By Corrie Driebusch and Rebecca Elliott 

An influential proxy adviser has taken the unusual step of urging shareholders to withhold votes for the chairman of Williams Cos. after the pipeline operator adopted a poison pill to fend off unwanted suitors.

Institutional Shareholder Services Inc., or ISS, recommends against supporting Williams Chairman Stephen Bergstrom in director elections at the company's annual meeting April 28, according to a client note from the proxy adviser that was viewed by The Wall Street Journal. The report cites the "highly restrictive" nature of the pill, which kicks in if an unwanted shareholder buys a stake of just 5%.

Williams, whose pipelines transport oil and natural gas, on March 19 joined a swell of more than 20 companies adopting poison pills as their shares plunge amid the coronavirus pandemic.

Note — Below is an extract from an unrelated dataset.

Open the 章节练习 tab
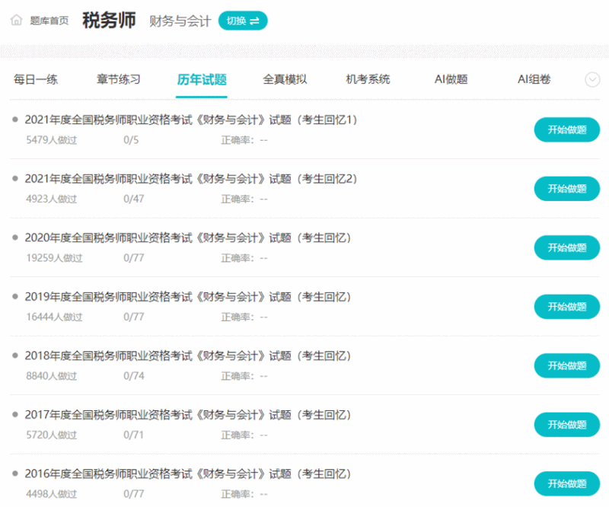 tap(118, 79)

Poison pills are antitakeover measures that can also be used to neutralize shareholder activists. When an outsider buys up more than a certain amount of the stock of a company with one, new shares flood the market and make it more expensive to acquire a controlling stake. Many investors frown on poison pills because they can insulate companies from sometimes-beneficial outside forces and suitors who might offer a significant takeover premium.

The threshold for the Williams pill, which will remain in effect until next March, is exceptionally low compared with others. According to ISS, of the 14 companies that adopted poison pills between March 13 and March 30, all of the others chose triggers ranging from 10% to 20%. It calls the threshold for the Williams pill "extremely rare."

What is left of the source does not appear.